Environmental Behavior, Toxicological Pathways, and Risk Assessment of Polycyclic Aromatic Hydrocarbons (PAHs): From Molecular Structure to Human Health

Polycyclic aromatic hydrocarbons (PAHs) represent a major class of ubiquitous environmental pollutants, posing significant risks to ecosystems and human health due to their persistence, toxicity, and potential for bioaccumulation. This review provides a comprehensive synthesis of current scientific knowledge on PAHs, integrating insights from chemical kinetics, environmental fate, and toxicological mechanisms. The fundamental structural chemistry of PAHs and its direct influence on their physicochemical properties and environmental properties are discussed. The major anthropogenic and natural sources of PAHs are detailed, alongside the chemical kinetics behind their formation during incomplete combustion and their transformation in environmental media. Unlike previous reviews that address PAH sources, remediation, or health effects as separate topics, this review uniquely traces the mechanistic continuum from molecular formation kinetics through physicochemical partitioning and environmental transport to toxicological endpoints, providing a causally linked framework for understanding how structural properties ultimately determine biological outcomes.

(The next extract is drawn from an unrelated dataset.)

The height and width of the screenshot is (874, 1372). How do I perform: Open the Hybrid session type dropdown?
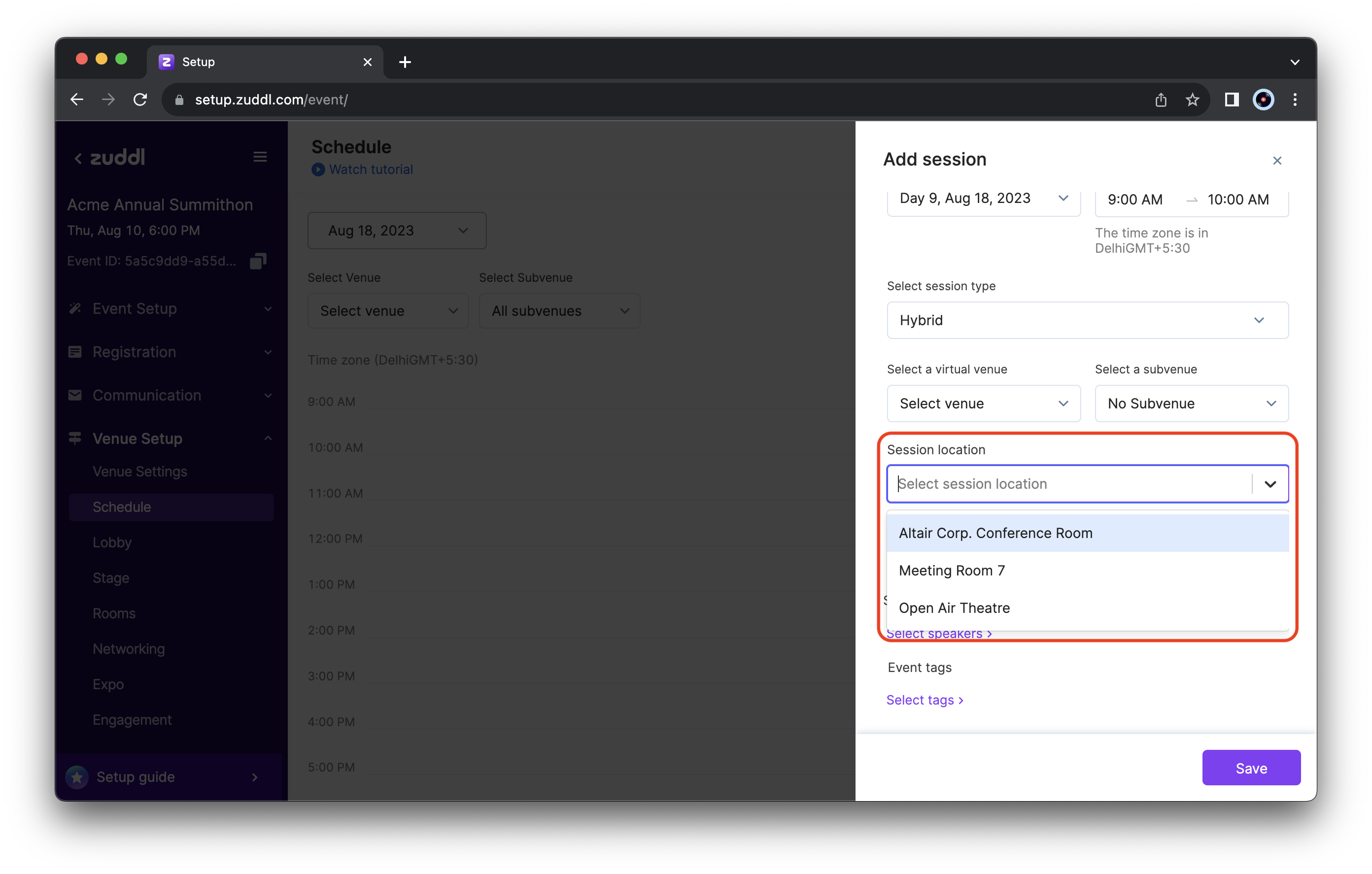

A central focus is placed on the environmental fate and transport of PAHs across atmospheric, aquatic, and terrestrial compartments, highlighting processes such as gas–particle partitioning, sediment accumulation, and long-range transport. The review further elucidates the complex toxicological pathways of PAHs, including metabolic activation to reactive intermediates, DNA adduct formation, oxidative stress, and their roles in carcinogenesis and other systemic health effects. The analysis reveals strong scientific consensus on the carcinogenic mechanism of parent PAHs via CYP450-mediated metabolic activation to diol-epoxide intermediates while identifying critical areas of uncertainty: the current regulatory framework based on 16 priority PAHs underestimates total carcinogenic risk by a factor of 2–5, mixture toxicology remains poorly characterized, and dose–response relationships for non-cancer endpoints (cardiovascular, neurodevelopmental, immunotoxic) lack the quantitative data needed for robust risk assessment. Finally, human exposure pathways and health risk characterization approaches are discussed, highlighting the need for cumulative, mixture-based assessment frameworks.